§ **WORK REQUEST**: All entries below must be reproduced without a single change.

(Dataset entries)
====
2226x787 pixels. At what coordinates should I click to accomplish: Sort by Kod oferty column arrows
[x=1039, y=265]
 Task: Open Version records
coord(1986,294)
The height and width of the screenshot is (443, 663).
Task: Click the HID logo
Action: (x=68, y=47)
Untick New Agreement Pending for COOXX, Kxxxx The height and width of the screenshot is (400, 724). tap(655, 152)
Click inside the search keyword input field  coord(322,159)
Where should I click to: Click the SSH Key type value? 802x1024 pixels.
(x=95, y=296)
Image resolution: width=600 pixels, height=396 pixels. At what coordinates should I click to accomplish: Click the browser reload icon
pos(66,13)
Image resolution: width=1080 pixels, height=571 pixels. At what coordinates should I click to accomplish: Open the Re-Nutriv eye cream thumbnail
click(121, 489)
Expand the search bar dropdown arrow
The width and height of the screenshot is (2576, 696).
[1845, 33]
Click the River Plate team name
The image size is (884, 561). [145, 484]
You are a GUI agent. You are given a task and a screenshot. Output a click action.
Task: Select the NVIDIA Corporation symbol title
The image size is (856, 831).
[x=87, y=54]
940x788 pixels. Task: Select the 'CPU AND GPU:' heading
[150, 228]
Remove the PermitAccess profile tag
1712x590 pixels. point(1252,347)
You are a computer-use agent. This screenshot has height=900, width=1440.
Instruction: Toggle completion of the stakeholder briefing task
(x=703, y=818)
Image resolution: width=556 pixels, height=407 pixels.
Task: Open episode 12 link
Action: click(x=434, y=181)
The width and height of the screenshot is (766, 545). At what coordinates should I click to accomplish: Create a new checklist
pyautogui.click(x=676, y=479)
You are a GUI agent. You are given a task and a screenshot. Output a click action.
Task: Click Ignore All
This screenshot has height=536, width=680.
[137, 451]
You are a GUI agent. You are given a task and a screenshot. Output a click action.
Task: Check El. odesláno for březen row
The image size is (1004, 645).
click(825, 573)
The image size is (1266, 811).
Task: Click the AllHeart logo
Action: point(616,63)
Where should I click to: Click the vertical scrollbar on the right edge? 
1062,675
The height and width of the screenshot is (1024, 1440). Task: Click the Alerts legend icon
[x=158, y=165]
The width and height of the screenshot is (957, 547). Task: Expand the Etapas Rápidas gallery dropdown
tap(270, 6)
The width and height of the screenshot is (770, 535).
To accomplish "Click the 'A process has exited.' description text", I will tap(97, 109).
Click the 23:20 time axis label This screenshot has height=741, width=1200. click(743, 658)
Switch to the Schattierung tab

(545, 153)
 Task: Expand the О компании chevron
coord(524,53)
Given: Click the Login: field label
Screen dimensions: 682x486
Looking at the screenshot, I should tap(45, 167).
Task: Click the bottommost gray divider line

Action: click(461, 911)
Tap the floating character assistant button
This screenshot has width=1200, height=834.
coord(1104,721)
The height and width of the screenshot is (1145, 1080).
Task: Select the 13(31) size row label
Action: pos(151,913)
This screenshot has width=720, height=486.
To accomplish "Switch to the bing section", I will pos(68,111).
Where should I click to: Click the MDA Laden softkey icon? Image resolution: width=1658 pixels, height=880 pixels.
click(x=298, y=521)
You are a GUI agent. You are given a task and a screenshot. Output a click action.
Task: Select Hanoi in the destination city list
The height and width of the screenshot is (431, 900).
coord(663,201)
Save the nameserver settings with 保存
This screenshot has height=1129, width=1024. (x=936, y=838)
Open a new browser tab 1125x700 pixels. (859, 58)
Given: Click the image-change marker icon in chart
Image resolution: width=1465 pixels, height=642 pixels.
====
§ **RESULT**:
2226x787 pixels. At what coordinates should I click to accomplish: Sort by Kod oferty column arrows
[x=1039, y=265]
 Task: Open Version records
coord(1986,294)
The height and width of the screenshot is (443, 663).
Task: Click the HID logo
Action: (x=68, y=47)
Untick New Agreement Pending for COOXX, Kxxxx The height and width of the screenshot is (400, 724). tap(655, 152)
Click inside the search keyword input field  coord(322,159)
Where should I click to: Click the SSH Key type value? 802x1024 pixels.
(x=95, y=296)
Image resolution: width=600 pixels, height=396 pixels. At what coordinates should I click to accomplish: Click the browser reload icon
pos(66,13)
Image resolution: width=1080 pixels, height=571 pixels. At what coordinates should I click to accomplish: Open the Re-Nutriv eye cream thumbnail
click(121, 489)
Expand the search bar dropdown arrow
The width and height of the screenshot is (2576, 696).
[1845, 33]
Click the River Plate team name
The image size is (884, 561). [145, 484]
You are a GUI agent. You are given a task and a screenshot. Output a click action.
Task: Select the NVIDIA Corporation symbol title
The image size is (856, 831).
[x=87, y=54]
940x788 pixels. Task: Select the 'CPU AND GPU:' heading
[150, 228]
Remove the PermitAccess profile tag
1712x590 pixels. point(1252,347)
You are a computer-use agent. This screenshot has height=900, width=1440.
Instruction: Toggle completion of the stakeholder briefing task
(x=703, y=818)
Image resolution: width=556 pixels, height=407 pixels.
Task: Open episode 12 link
Action: click(x=434, y=181)
The width and height of the screenshot is (766, 545). At what coordinates should I click to accomplish: Create a new checklist
pyautogui.click(x=676, y=479)
You are a GUI agent. You are given a task and a screenshot. Output a click action.
Task: Click Ignore All
This screenshot has height=536, width=680.
[137, 451]
You are a GUI agent. You are given a task and a screenshot. Output a click action.
Task: Check El. odesláno for březen row
The image size is (1004, 645).
click(825, 573)
The image size is (1266, 811).
Task: Click the AllHeart logo
Action: point(616,63)
Where should I click to: Click the vertical scrollbar on the right edge? 
1062,675
The height and width of the screenshot is (1024, 1440). Task: Click the Alerts legend icon
[x=158, y=165]
The width and height of the screenshot is (957, 547). Task: Expand the Etapas Rápidas gallery dropdown
tap(270, 6)
The width and height of the screenshot is (770, 535).
To accomplish "Click the 'A process has exited.' description text", I will tap(97, 109).
Click the 23:20 time axis label This screenshot has height=741, width=1200. click(743, 658)
Switch to the Schattierung tab

(545, 153)
 Task: Expand the О компании chevron
coord(524,53)
Given: Click the Login: field label
Screen dimensions: 682x486
Looking at the screenshot, I should tap(45, 167).
Task: Click the bottommost gray divider line

Action: click(461, 911)
Tap the floating character assistant button
This screenshot has width=1200, height=834.
coord(1104,721)
The height and width of the screenshot is (1145, 1080).
Task: Select the 13(31) size row label
Action: pos(151,913)
This screenshot has width=720, height=486.
To accomplish "Switch to the bing section", I will pos(68,111).
Where should I click to: Click the MDA Laden softkey icon? Image resolution: width=1658 pixels, height=880 pixels.
click(x=298, y=521)
You are a GUI agent. You are given a task and a screenshot. Output a click action.
Task: Select Hanoi in the destination city list
The height and width of the screenshot is (431, 900).
coord(663,201)
Save the nameserver settings with 保存
This screenshot has height=1129, width=1024. (x=936, y=838)
Open a new browser tab 1125x700 pixels. (859, 58)
Given: Click the image-change marker icon in chart
Image resolution: width=1465 pixels, height=642 pixels.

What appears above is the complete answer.